Hawker Chan Soya Sauce Chicken Rice & Noodle – Singapore - Gastro Obscura

To eat a Michelin-starred meal in Singapore, one of the most expensive places in the world, you’ll usually need a reservation and a week’s pay. For Chan Hon Meng’s soya sauce chicken rice, you’ll need $3. Do expect to stand in line for an hour or two, though.

The Malaysian-born chef dropped out of school at 15 to help his parents on their pig, duck, and vegetable farm. He decided he wanted to work in the kitchen in his 20s, and began training in Hong Kong. The techniques and recipes he learned there became the cornerstone of the food-court stall he opened with his wife, Irene, in Singapore in 2009.

Every day, he makes his secret Cantonese-style, soya sauce–based marinade from scratch (without divulging all of its ingredients, he concedes to adding Chinese angelica roots, cloves, coriander, and star anise).

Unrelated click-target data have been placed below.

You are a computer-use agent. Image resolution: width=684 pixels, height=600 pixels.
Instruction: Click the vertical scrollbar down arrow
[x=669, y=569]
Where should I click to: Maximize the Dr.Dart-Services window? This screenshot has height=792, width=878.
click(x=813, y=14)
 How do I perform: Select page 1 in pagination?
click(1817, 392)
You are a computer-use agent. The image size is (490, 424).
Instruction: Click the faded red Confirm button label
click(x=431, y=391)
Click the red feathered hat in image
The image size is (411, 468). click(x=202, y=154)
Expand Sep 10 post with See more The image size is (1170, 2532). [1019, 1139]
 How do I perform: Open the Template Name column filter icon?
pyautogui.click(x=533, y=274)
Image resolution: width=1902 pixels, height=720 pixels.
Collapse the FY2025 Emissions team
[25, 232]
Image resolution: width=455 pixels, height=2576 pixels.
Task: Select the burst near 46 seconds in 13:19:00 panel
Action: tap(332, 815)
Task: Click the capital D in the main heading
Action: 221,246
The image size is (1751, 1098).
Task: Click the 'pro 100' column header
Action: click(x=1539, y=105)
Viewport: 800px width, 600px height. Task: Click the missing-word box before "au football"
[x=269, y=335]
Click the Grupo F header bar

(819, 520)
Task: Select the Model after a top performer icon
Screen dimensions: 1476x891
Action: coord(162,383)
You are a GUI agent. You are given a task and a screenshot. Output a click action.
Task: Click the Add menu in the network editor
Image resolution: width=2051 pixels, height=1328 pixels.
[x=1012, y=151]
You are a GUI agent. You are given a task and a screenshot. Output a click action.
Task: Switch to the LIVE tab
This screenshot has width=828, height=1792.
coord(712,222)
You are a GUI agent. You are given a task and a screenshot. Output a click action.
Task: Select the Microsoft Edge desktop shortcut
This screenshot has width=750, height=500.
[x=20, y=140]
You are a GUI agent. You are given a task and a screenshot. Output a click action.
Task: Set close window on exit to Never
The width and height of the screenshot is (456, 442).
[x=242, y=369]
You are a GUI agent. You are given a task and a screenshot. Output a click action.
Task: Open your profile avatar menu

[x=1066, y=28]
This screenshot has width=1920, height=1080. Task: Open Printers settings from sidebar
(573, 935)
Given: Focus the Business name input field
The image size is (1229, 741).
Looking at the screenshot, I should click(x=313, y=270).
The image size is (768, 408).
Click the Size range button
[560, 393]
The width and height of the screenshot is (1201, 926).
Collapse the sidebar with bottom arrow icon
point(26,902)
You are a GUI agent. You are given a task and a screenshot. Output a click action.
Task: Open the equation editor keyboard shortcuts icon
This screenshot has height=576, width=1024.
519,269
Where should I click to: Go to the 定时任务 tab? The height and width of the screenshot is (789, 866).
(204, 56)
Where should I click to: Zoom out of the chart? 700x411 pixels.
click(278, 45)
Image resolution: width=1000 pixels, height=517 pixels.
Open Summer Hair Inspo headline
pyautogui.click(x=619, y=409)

He marinates 180 chickens overnight before braising and hanging them in his stall-front before service opens. The accompanying rice is fried in chicken fat and boiled in chicken stock. While he sells char siew noodles, pork rib, and hor fun noodles, the chicken is his stall’s major draw.

When Michelin representatives phoned Meng in 2016, inviting him to the Michelin Guide Singapore Gala Dinner, he thought they were kidding. The representative insisted that the awards were selected based on food rather than venue. With that, Meng’s stall became the home of the world’s most affordable Michelin-starred meal.

In the year after earning his star, he opened a full restaurant in the mall next to the food court, as well as several others, as far away as Thailand and Taiwan, with plans slated for Melbourne, as well. While he has aspirations to sell his chicken around the world, he refuses to compromise on its accessibility and flavor, hoping each plate of chicken tastes exactly as it does in the original humble food court stall that won him culinary acclaim.